DETAILED ACTION
Notice of Pre-AIA or AIA Status
The present application, filed on or after March 16, 2013, is being examined under the first inventor to file provisions of the AIA .
Priority
This application is a divisional of application 16/533,928 filed 08/07/2019 which claims priority to application 62/715,498 filed 08/07/2018.
Information Disclosure Statement
The information disclosure statements filed 5/8/2024 have been considered.
Specification
The disclosure is objected to because it contains an embedded hyperlink and/or other form of browser-executable code on page 31 and 44. Applicant is required to delete the embedded hyperlink and/or other form of browser-executable code; references to websites should be limited to the top-level domain name without any prefix such as http:// or other browser-executable code. See MPEP § 608.01.
The use of the term Sporeplay and CellProfiler, which is a trade name or a mark used in commerce, has been noted in this application. The term should be accompanied by the generic terminology; furthermore, the term should be capitalized wherever it appears or, where appropriate, include a proper symbol indicating use in commerce such as ™, SM , or ® following the term. Please check the remainder of the specification for other trade names.
Although the use of trade names and marks used in commerce (i.e., trademarks, service marks, certification marks, and collective marks) are permissible in patent applications, the proprietary nature of the marks should be respected and every effort made to prevent their use in any manner which might adversely affect their validity as commercial marks.

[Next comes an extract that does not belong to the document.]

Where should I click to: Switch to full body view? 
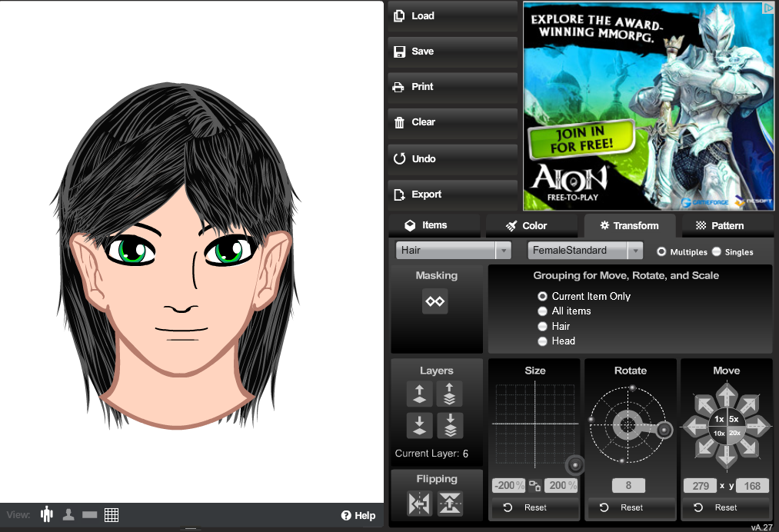(x=47, y=514)
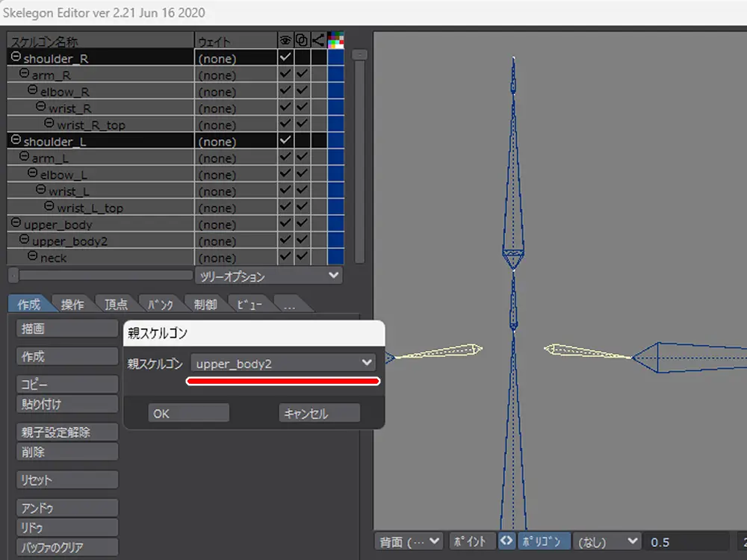Open the ツリーオプション dropdown
This screenshot has height=560, width=747.
coord(269,276)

Claim Rejections - 35 USC § 102
The following is a quotation of the appropriate paragraphs of 35 U.S.C. 102 that form the basis for the rejections under this section made in this Office action:
A person shall be entitled to a patent unless –
(a)(1) the claimed invention was patented, described in a printed publication, or in public use, on sale, or otherwise available to the public before the effective filing date of the claimed invention.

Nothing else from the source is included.